Em seguida, Evaldo contou: «É muito importante quando eu em casa trago internamente o rito da oração antes de dormir, e tenho a coragem de dizer sim ou não, porque essa é a função dos pais. Hoje vejo que cada vez mais e mais cedo as famílias delegam para a escola aquilo que era missão dos pais começarem a transmitir. Então não é o professor que dá uma educação inicial para a criança sobre ter respeito pelos mais velhos, isso vem do berço. E se a criança vai crescendo e não vê esse valor dentro de casa, na maneira como os pais se tratam, como tratam os avós, se não existe esse ambiente, não cobre da escola, porque é mais artificial. Considero a escola complementar, mas esses valores que são inegociáveis começam dentro de casa. E tudo bem se o seu filho depois quer voar, mas você deu uma base». E conclui citando Santo Agostinho que considera esse momento como “a semente da fé”.

O convite do evento.

Na mesa de encerramento, experiências brasileiras do Norte do Brasil relatadas por duas mulheres. De Manaus, Andreia Brasil Santos, que é professora universitária e responsável local da comunidade de CL, expôs a todos o drama do colapso do sistema de saúde local que tem causado muito sofrimento àquela população. E depois, Cláudia Figueiredo, de Macapá, que é contadora numa empresa estatal, revelou a dureza do que se vive na pandemia acrescido do problema de apagão de energia que a região sofreu no final do ano passado. De onde encontraram as energias para recomeçar?
No relato comovido de Andreia, percebia-se a dor pela perda recente de dois amigos da comunidade que não resistiram ao Covid. Neste processo, descobertas sobre si mesma, pois diante da falta de oxigênio nos hospitais, pensando em quem estava precisando, até mesmo os irmãos, viveu uma ansiedade que desconhecia. E diante da própria impotência e fragilidade foi um ponto de trabalho para se perguntar: «em quem eu confio?». E se surpreendeu pedindo misericórdia para aqueles que teriam a responsabilidade de cuidar do povo. «Essa surpresa pra mim foi um outro ponto de virada».

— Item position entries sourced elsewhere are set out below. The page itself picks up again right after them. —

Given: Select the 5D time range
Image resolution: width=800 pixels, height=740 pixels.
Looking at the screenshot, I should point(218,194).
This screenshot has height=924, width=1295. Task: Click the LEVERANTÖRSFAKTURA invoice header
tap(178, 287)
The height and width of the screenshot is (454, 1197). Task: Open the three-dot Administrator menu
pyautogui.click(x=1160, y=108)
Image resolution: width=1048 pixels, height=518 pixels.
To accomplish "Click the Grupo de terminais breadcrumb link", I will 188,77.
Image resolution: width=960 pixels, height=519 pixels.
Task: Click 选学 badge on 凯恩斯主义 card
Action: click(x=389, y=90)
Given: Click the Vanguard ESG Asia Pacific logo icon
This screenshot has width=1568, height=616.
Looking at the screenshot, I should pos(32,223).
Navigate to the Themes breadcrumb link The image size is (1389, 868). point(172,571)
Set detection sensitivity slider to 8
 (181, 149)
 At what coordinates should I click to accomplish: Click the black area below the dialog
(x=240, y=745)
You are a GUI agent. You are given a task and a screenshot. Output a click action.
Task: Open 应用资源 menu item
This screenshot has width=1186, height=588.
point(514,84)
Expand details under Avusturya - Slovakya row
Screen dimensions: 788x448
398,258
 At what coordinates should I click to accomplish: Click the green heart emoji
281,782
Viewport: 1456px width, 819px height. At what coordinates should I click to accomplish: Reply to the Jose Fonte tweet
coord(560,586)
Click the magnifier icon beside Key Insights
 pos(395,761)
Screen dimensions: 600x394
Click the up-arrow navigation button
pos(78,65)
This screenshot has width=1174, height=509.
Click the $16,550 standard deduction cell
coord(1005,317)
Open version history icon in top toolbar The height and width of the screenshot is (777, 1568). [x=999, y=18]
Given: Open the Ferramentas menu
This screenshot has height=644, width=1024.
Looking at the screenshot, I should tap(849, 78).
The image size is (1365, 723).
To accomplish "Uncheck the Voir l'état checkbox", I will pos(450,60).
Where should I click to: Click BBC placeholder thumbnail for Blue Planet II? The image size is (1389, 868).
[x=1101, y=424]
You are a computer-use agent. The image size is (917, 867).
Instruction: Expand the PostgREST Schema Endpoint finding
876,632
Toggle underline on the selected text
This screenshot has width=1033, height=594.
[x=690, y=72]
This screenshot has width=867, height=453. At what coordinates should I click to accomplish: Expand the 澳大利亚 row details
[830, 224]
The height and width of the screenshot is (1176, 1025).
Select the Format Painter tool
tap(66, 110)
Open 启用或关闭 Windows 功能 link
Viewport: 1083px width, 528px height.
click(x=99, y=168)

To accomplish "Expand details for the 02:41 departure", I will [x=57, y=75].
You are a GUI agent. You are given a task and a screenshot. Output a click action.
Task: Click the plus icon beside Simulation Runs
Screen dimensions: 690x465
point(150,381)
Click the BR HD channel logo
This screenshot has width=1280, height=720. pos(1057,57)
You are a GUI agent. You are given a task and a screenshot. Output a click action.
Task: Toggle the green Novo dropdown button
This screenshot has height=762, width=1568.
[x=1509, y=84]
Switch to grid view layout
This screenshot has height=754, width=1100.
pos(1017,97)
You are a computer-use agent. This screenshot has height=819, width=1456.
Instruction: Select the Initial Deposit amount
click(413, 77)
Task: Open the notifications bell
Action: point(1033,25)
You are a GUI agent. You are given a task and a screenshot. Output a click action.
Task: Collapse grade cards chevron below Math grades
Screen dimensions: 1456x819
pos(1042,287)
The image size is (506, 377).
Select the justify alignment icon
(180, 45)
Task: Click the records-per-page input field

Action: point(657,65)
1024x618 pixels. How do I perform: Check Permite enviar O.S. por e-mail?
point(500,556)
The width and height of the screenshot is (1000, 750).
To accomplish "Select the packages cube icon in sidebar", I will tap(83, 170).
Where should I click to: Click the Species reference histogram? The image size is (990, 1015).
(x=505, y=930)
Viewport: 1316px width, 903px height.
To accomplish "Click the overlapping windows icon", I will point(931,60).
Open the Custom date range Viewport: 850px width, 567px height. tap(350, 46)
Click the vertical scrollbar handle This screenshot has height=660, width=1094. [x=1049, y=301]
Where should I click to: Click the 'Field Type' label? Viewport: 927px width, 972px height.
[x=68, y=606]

No outro depoimento, Cláudia explicou sobre o apagão ocorrido no Estado do Amapá. Iniciado em 3 de novembro após o incêndio num transformador, foram 4 dias sem energia total, e 22 dias com racionamento. «Sem energia você fica sem comunicação, daqui a pouco fica sem água, fica sem gasolina para abastecer os carros. Uma série de problemas em cascata. Muita gente perdeu alimentos perecíveis, então do ponto da economia foi muito ruim também». Diante de uma situação tão difícil, em que se dormia mal por causa do calor e pelo medo com a segurança, em que se sustentou? Cláudia retoma: «Parece uma contradição dizer que se viu beleza nessa situação, mas acho que nasceu uma solidariedade muito grande diante disso tudo. Por exemplo, meu irmão e meu filho saíram para enfrentar as filas para comprar água. E não pensavam só na gente. Então o que a gente conseguiu a gente saiu distribuindo». E seja a família de Cláudia, como tantas outras, começaram a compartilhar o que tinham, sobretudo comida e água, com os mais necessitados ao seu redor. «Vi uma avalanche de generosidade, porque as pessoas se ajudaram muito. Lembro que o pe. Carrón falava hoje que "não podemos controlar a pandemia, não podemos controlar a realidade". Nós não podemos controlar o apagão, mas temos a possibilidade de viver esses eventos de uma forma diferente, e de não se abater diante dessas tragédias».

O Rio Encontros teve ainda dois momentos culturais, com um concerto do pianista Marcelo Cesena, e um sarau de músicas e poesias. No Comunicado final da edição, a Diretoria escreveu: «Chegamos ao fim do nosso evento com o mesmo maravilhamento das edições anteriores: um transbordamento de experiências relatadas, que nos provocaram a fazer experiência, a comparar o que era dito com todas as perguntas e inquietações que temos no coração». Agora os vídeos estão sendo divulgados no canal YouTube do Rio Encontros e podem continuar sendo testemunho deste recomeço para muitos.